* Work to be completed: Only one stretch of the data below should be repeated: the lines from the line containing "The width and height of the screenshot is (718, 362)." through the line containing "Where should I", inclusive, exactly as they are.

* Supplied information:
━━━━━━━━━━━━━━━━━━━━━━━━━━━━━━
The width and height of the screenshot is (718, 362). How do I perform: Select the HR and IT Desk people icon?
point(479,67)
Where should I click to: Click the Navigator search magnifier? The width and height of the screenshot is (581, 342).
━━━━━━━━━━━━━━━━━━━━━━━━━━━━━━
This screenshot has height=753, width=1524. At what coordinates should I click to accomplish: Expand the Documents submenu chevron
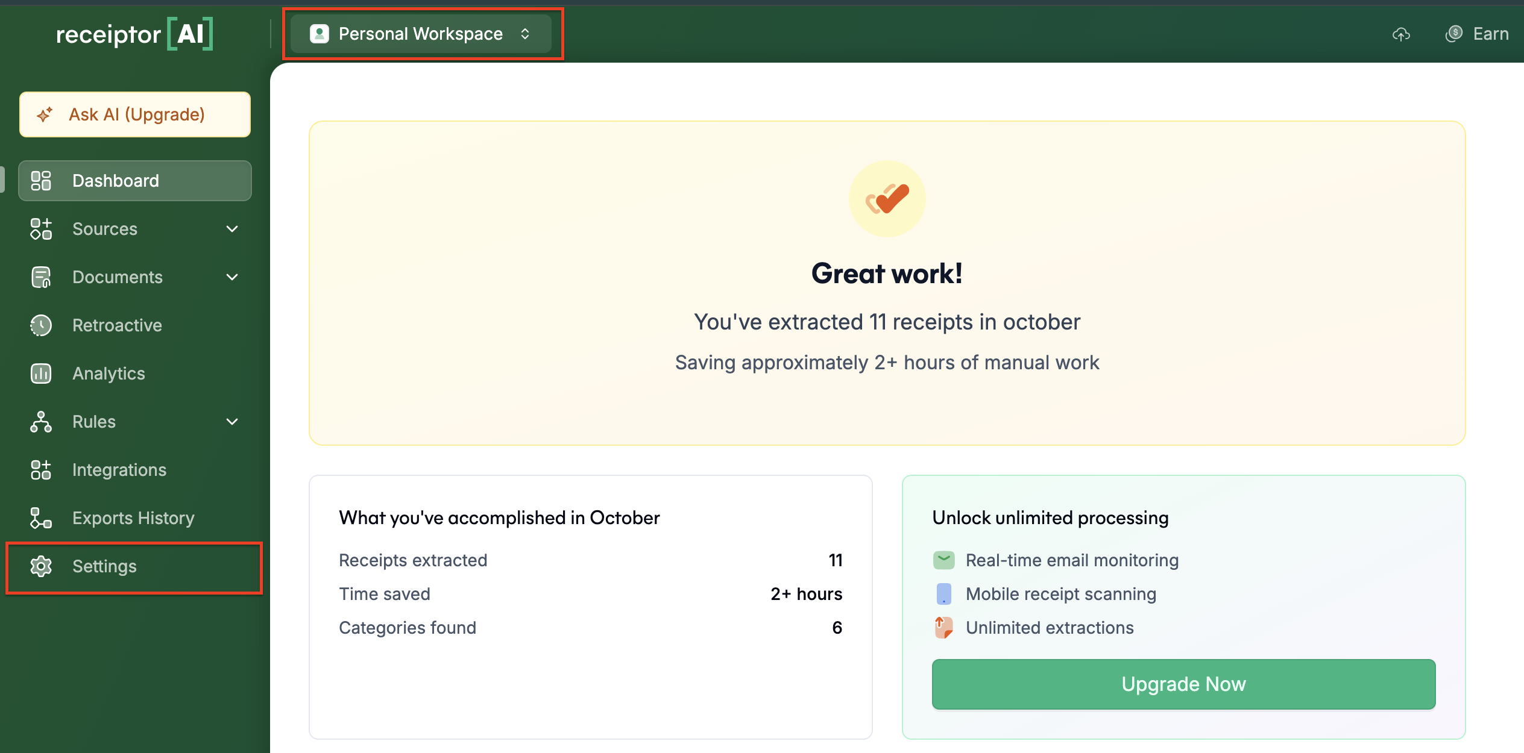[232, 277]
━━━━━━━━━━━━━━━━━━━━━━━━━━━━━━
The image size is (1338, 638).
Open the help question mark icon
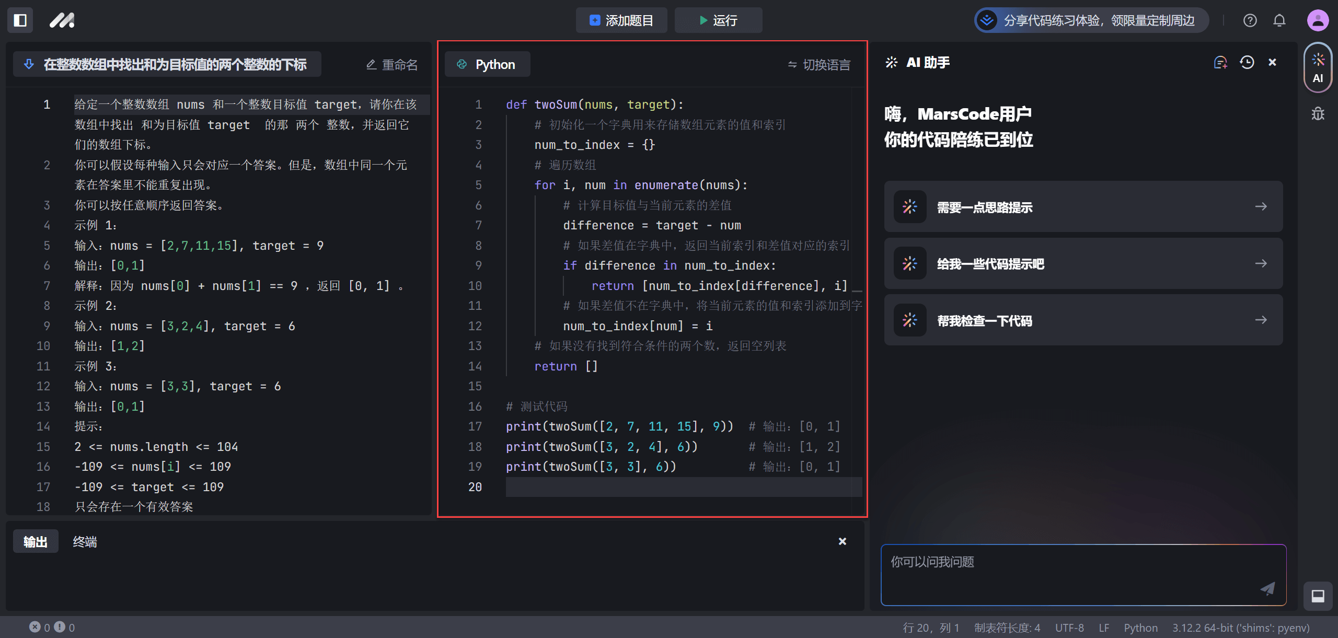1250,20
━━━━━━━━━━━━━━━━━━━━━━━━━━━━━━
* Result:
The width and height of the screenshot is (718, 362). How do I perform: Select the HR and IT Desk people icon?
point(479,67)
Where should I click to: Click the Navigator search magnifier? The width and height of the screenshot is (581, 342).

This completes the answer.